§ **Study material**
————————

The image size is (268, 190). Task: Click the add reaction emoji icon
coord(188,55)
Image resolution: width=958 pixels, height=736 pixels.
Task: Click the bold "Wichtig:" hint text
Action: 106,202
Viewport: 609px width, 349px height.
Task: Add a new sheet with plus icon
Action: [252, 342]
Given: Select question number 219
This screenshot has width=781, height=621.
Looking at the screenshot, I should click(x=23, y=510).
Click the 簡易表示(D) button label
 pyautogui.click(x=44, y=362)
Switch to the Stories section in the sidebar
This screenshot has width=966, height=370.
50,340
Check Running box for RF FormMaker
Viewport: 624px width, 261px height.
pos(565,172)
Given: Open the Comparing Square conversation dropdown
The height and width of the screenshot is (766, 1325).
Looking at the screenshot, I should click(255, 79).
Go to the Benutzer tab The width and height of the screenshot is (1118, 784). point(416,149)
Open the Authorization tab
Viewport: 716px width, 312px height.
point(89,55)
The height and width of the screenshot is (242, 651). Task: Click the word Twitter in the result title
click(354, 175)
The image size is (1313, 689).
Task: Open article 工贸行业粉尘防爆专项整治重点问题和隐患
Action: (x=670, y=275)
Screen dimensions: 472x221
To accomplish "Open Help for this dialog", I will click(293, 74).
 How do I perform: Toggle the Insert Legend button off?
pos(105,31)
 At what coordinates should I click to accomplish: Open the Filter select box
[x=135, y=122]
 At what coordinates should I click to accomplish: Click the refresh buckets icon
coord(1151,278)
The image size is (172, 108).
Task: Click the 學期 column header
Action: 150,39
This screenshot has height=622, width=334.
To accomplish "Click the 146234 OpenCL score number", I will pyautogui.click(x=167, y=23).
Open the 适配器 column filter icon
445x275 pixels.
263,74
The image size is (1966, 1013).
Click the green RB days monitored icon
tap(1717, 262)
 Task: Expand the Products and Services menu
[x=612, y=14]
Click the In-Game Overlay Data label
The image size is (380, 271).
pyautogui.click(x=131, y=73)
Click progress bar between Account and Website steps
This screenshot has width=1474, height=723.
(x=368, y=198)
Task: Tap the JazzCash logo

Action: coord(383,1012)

————————

Find the line that contains "The image size is (1966, 1013).". Copy it and every line after it to the end of the records, exactly, and nothing more.

The image size is (1966, 1013).
Click the green RB days monitored icon
tap(1717, 262)
 Task: Expand the Products and Services menu
[x=612, y=14]
Click the In-Game Overlay Data label
The image size is (380, 271).
pyautogui.click(x=131, y=73)
Click progress bar between Account and Website steps
This screenshot has width=1474, height=723.
(x=368, y=198)
Task: Tap the JazzCash logo

Action: coord(383,1012)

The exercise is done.